Mais qu’est ce que tu fais depuis 4 mois ?

Je suis gardienne de phare. Je suis détective au beau milieu d’une guerre des gangs. Je résiste encore et toujours à l'envahisseur. Je cherche à comprendre pourquoi on m’a laissée en vie. Je m’essaie à la confection de sorbets. Je retourne sur le paquebot jouer du piano. Je suis biographe. Je suis pirate et j’ai un équipage du tonnerre. Je cherche à remplir les cases du tableau de Mendeleïev. Je cuis des cakes salés. Je refais la route de la soie. Je suis croque-mort. Je lis des correspondances qui ne me sont pas destinées. Je suis un yōkai.

Je lis et relis. Tout ce qui me tombe sous la main avec un réel sentiment d’urgence. Des romans, des lettres, des essais, des bédés, des livres de recettes, des magazines. Tout ce qui résonne trop fort en moi est écarté sans pitié. Tout ce qui m’embarque dans un présent parallèle est dévoré, peu importe le propos, peu importe même l’écriture.

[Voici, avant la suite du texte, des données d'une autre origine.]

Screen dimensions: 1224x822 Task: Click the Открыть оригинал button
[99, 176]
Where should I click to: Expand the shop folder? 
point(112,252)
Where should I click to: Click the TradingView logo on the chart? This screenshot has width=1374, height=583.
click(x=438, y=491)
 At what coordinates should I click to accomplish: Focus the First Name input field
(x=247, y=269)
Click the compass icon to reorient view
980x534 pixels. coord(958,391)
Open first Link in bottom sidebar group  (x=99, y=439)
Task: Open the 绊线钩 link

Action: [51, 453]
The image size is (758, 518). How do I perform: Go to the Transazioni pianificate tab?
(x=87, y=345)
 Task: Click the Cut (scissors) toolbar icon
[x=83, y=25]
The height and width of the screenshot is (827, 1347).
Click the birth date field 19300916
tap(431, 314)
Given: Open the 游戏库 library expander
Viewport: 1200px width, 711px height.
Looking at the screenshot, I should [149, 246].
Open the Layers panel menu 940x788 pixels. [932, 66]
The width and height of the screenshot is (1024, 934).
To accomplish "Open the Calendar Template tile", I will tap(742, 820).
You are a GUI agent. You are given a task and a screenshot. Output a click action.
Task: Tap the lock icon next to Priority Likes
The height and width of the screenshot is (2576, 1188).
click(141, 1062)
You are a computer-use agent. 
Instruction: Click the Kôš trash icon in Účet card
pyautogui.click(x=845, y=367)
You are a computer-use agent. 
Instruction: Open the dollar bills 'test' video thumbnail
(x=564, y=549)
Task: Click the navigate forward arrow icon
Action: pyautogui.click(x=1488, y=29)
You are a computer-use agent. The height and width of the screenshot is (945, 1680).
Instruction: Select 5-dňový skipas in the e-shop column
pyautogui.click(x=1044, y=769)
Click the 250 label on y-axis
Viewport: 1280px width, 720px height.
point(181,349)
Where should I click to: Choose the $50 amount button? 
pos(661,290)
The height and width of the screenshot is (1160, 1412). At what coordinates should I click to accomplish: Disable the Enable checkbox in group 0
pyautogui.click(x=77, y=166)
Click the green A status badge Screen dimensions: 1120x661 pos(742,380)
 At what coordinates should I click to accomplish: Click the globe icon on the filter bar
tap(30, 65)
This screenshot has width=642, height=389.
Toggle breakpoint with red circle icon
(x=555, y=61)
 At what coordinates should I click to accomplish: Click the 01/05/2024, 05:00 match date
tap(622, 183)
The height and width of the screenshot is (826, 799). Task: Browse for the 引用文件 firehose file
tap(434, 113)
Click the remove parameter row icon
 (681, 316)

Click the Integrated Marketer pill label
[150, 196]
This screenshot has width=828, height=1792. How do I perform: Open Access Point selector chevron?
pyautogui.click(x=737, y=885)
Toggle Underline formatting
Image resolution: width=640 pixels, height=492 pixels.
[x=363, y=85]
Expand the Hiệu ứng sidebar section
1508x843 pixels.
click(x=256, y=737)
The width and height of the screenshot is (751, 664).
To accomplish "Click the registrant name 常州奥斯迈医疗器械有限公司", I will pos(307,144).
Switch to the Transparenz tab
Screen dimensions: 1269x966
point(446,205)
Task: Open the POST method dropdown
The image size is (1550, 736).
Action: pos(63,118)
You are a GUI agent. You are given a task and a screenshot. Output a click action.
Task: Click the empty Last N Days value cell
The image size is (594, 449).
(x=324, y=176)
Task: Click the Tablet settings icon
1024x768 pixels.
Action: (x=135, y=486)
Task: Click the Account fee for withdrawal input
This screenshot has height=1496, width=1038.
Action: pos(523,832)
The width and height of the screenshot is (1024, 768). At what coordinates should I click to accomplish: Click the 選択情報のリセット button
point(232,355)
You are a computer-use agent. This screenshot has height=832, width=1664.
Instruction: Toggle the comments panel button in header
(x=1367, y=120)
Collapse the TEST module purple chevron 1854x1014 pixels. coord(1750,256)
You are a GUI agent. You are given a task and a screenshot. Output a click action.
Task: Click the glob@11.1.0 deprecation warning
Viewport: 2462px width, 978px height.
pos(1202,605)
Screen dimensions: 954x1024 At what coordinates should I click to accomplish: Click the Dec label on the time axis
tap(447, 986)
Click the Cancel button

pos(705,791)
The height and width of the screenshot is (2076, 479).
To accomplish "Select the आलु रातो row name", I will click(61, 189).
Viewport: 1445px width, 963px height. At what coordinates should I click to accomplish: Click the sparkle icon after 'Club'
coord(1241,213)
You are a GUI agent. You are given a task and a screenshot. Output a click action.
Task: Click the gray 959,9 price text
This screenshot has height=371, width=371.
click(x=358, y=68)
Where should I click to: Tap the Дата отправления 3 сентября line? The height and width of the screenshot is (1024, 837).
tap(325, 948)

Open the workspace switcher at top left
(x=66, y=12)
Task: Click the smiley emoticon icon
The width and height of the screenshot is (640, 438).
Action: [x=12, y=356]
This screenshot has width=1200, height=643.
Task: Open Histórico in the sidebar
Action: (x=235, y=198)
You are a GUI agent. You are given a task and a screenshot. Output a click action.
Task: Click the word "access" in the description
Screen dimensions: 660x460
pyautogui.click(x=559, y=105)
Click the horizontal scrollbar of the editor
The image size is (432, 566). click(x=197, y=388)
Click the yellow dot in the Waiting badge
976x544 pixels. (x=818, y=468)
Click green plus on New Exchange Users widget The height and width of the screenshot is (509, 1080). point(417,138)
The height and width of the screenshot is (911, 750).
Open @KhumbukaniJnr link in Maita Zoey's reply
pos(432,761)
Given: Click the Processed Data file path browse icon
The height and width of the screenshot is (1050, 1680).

Je me laisse aller paresseusement à l’imagination des autres. Sitôt la quatrième de couverture rabattue, si la pile n’a pas été approvisionnée d’envies glanées au fur et à mesure, je furète dans la bibliothèque et en reviens les bras chargés.

Je dévore les épisodes de séries, je me gave de films. Là encore, peu importe leur genre, peu importe leur qualité, peu importe qu’ils me fassent pleurer si les larmes sont versées pour ces personnages aux destins tragiques.

Sans transition, j’enchaîne les existences, je vis dans des histoires qui ne sont surtout pas miennes.
« Sois sage, ô ma Douleur », reste de côté, vois comme la vie pourrait être pire, tais-toi, je te regarderai, peut-être, plus tard, quand tu n’auras plus lieu d’être, quand les dosages seront finalement établis, quand le brouillard aura quitté son regard, quand la souffrance sera acceptable et tu seras si minuscule, si insignifiante, qu’une simple pichenette pourra t’envoyer valdinguer vers l’oubli.